Ultimately, Han and her team focused on a short segment of tau, dubbed jR2R3, which is just 19 amino acid segments in length. The segment contains a mutation called P301L, commonly found in many diseases. The researchers found this short peptide could form the harmful fibrils, which are the hallmark of these diseases, and act as a “seed” to template the misfolding and aggregation of full-length tau proteins.
“We made a mini version that is easier to control,” Han said. “But it does all the same things that the full-length version does. It does the seeding, causing normal tau protein to misfold and join the fibrils.”
Using cryo-EM, the team examined the structure of the synthetic fibrils. They found the P301L mutation facilitates a specific type of misfolding often observed in samples from patients with neurodegeneration. The finding suggests the mutation plays a crucial role in directing the protein to misfold.
The shape of water
Next, Han aimed to understand how the initially disordered tau proteins converge to become highly ordered fibril structures. She compared the mysterious phenomenon to throwing strands of limp spaghetti together, expecting them to form a neat stack.
“It’s impossible that an intrinsically disordered protein would just naturally fall into a perfect fold and stack that can regenerate forever,” Han said. “It doesn’t make sense.”
After hypothesizing that something must be holding the misfolded proteins together, Han found the key: water. The environment surrounding a protein, particularly the water molecules, play a crucial role in protein folding and aggregation. The P301L mutation appears to directly change the structure of the tau protein as well as change the behavior of water molecules around it.

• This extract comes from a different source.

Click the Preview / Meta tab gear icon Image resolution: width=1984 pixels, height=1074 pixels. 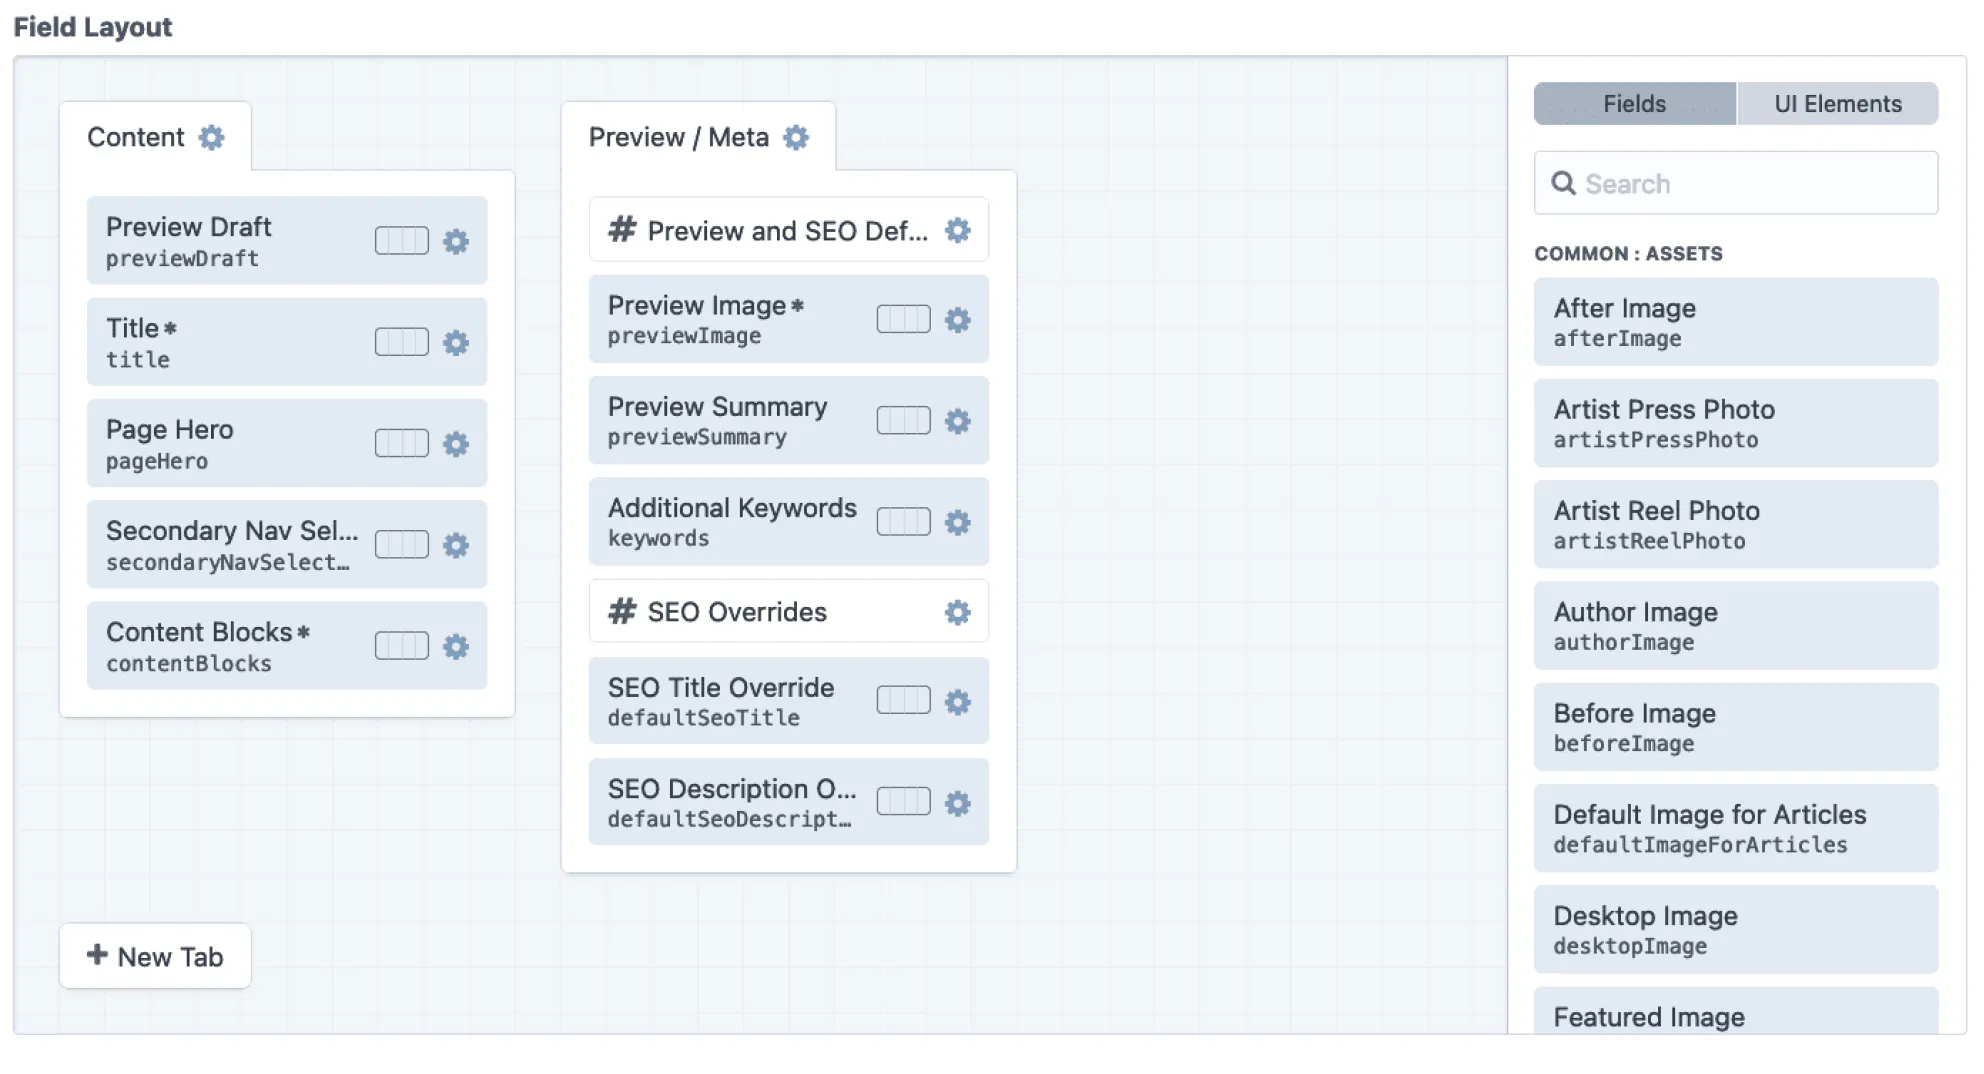(x=796, y=137)

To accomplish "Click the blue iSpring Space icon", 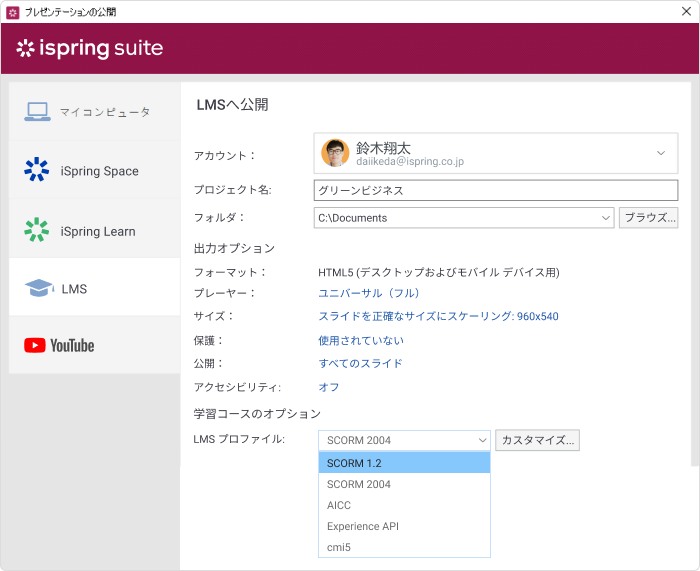I will pyautogui.click(x=37, y=169).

“Water is a fluid molecule, but it still has structure,” Han said. “The mutation in the peptide might lead to a more structured arrangement of water molecules around the mutation site. This structured water influences how the peptide interacts with other molecules, pinning them together.”
In other words, organized water pins the proteins together, enabling individual strands to fold together into a neat stack. Then, using their prion-like behavior, the fibrils recruit other proteins to misfold and join the stack.
What’s next
The research team is now focused on further characterizing the properties of the synthetic, prion-like proteins. Eventually, they plan to explore potential applications, including the development of new diagnostic and therapeutic approaches for tau-related diseases.
“Once a tau fibril is formed, it doesn’t go away,” Han said. “It will grab naïve tau and fold it into the same shape. It can keep doing this forever and ever. If we can figure out how to block this activity, then we could uncover new therapeutic agents.”
Reference: “Water-directed pinning is key to tau prion formation” by Michael P. Vigers, Samuel Lobo, Saeed Najafi, Austin Dubose, Karen Tsay, Pritam Ganguly, Andrew P. Longhini, Yingying Jin, Steven K. Buratto, Kenneth S. Kosik, M. Scott Shell, Joan-Emma Shea and Songi Han, 28 April 2025, Proceedings of the National Academy of Sciences.
DOI: 10.1073/pnas.2421391122
The study was supported by the National Institutes of Health (grant numbers R01AG05605 and R35GM136411), Deutsche Forschungsgemeinschaft and The W. M. Keck Foundation.